ESPcat – Why Go to the GYM?

For all you 76 year olds out there, rather than go to the gym, I suggest you antifoul a boat.

Above is the after photo.  There is no before image because the catamaran hulls were in such a terrible, neglected state that a photo is just too embarrassing.  The reason I suggest you could avoid going to gym by doing this job is that it is a complete ball buster.

Much of the work must be done by crawling around underneath between the hull and the haul-out cradle, while in a crouched position.   There is endless water blasting, scraping sanding and groaning involved.  But when you finish, the result is a sight to behold.

Anyone considering turning a catamaran sailboat into a power boat (particularly a solar powered boat). Should consider the above pictures.  I may have made many mistakes with this project but choosing the hulls was definitely not a mistake.  Just look at those graceful lines.  And bear in mind that the waterline length is 8.5 m while the hull waterline beam is 0.7 m.   That makes the ratio of waterline length to beam equal to 12.  Once that ratio gets to 12, the hull is so narrow that the bow wave is non-existent.  Without a bow wave, there is no longer such a thing as hull speed limitation.  Hull speed occurs when a displacement hull travels fast enough that the stern begins to fall into the trough of the bow wave.  Ordinarily an 8.5 meter displacement boat has a hull speed of 7.1 knots.  Try to go faster and the stern just drops further and ends up with very little speed increase. 

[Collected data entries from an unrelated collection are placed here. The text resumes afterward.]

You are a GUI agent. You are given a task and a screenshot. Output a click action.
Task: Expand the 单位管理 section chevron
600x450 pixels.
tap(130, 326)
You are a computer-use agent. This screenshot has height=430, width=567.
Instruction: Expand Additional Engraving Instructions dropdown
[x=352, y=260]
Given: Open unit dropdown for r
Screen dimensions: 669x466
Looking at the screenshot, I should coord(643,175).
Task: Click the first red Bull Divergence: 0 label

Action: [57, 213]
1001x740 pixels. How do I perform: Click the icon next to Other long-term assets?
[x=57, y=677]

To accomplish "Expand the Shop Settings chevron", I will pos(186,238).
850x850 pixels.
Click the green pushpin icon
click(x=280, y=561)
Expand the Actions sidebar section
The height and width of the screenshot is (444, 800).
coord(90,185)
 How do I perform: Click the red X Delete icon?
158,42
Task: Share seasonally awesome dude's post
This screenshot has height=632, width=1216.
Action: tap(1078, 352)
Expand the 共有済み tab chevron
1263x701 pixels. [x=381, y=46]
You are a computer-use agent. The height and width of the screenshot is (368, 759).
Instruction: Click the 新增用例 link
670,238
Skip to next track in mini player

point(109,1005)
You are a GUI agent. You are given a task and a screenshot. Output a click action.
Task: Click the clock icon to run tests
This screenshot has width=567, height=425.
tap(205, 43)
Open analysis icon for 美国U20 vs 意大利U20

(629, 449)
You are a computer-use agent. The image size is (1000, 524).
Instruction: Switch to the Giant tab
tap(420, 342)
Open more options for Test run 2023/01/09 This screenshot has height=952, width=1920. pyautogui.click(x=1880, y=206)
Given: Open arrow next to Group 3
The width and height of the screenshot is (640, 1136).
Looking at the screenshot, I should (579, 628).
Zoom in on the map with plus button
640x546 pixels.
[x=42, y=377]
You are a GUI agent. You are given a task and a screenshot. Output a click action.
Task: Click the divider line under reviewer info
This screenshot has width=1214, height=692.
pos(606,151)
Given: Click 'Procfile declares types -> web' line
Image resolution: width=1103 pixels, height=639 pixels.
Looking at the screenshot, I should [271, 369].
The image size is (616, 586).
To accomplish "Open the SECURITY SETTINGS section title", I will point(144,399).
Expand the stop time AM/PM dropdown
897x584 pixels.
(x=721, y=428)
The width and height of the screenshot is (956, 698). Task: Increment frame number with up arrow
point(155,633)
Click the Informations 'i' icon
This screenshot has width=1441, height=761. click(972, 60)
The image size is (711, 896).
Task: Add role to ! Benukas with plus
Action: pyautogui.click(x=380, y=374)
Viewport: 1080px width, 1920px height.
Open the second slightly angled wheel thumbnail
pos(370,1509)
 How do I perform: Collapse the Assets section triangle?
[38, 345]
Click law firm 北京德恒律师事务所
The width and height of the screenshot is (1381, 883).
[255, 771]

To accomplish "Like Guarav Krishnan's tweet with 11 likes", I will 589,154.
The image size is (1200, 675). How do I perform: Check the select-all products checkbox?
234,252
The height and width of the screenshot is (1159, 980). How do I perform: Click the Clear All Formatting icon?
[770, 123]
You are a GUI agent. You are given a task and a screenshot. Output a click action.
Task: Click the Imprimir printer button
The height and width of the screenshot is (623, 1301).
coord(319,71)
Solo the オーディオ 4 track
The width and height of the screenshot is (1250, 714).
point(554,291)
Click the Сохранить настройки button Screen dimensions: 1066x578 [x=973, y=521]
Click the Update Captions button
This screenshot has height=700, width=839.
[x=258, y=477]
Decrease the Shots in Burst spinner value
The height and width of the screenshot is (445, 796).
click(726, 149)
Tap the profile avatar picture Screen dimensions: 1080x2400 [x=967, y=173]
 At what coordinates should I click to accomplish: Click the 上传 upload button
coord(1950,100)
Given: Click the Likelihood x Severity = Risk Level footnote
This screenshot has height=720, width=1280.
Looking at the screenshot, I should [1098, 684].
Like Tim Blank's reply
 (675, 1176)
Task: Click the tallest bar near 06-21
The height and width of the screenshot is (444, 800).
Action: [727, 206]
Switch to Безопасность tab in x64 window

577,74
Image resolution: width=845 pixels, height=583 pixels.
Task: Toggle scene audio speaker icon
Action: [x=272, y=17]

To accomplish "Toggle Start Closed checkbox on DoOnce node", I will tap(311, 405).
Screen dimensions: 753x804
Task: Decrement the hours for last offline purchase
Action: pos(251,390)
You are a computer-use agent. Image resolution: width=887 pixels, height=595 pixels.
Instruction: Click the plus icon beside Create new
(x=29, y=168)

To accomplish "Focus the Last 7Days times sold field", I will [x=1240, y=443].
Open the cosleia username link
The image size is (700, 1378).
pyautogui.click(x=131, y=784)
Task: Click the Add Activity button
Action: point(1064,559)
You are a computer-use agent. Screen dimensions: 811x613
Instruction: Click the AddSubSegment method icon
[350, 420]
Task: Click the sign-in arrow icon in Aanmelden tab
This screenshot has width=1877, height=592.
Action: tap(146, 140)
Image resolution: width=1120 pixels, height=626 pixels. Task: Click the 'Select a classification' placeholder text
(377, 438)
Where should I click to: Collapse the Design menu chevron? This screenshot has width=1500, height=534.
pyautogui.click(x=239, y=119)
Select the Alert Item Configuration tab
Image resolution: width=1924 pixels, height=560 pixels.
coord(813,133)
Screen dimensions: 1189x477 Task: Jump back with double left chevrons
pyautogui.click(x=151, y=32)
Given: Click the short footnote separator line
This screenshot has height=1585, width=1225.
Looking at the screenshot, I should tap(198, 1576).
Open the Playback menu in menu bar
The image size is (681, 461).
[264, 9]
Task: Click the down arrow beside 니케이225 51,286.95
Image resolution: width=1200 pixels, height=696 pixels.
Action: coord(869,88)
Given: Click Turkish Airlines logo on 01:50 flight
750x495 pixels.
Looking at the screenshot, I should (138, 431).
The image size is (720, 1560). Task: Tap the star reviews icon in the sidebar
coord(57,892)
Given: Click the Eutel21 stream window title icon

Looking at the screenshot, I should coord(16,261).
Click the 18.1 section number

When Borderline was a sailboat, she was clocked at 28 knots!  Boat speed on Borderline is limited only by hull friction and that is why I absolutely must do a better job of keeping her hull clean. So all my sanding and painting and grunting, should allow Borderline to reach 8 knots with her new, tiny twin 9.9 hp engines.  Incidentally, the twin, 10 kw electric motors that will eventually power Borderline, will also produce 9.9 hp. I can’t wait to see if we can actually get the predicted 8 knots of boat speed the way God intended. 

And just to make the antifouling job even more difficult, I also replaced the unmatched, 8 hp engines with much newer, 9.9 hp, 4 stroke, High Thrust Yamaha engines.  These High Thrust babies have 11 ¾ ” diameter, 5 ¾ ” pitch propellers and a 2.92:1 gear ratio.  High Thrust engines are perfect for pushing a boat that weights around 2,000 kg.  Fingers crossed. 

I did my 44 push-ups then went for my 4 km Sunday run today.  I felt quite fit for an old fart.  It must be all that antofouling.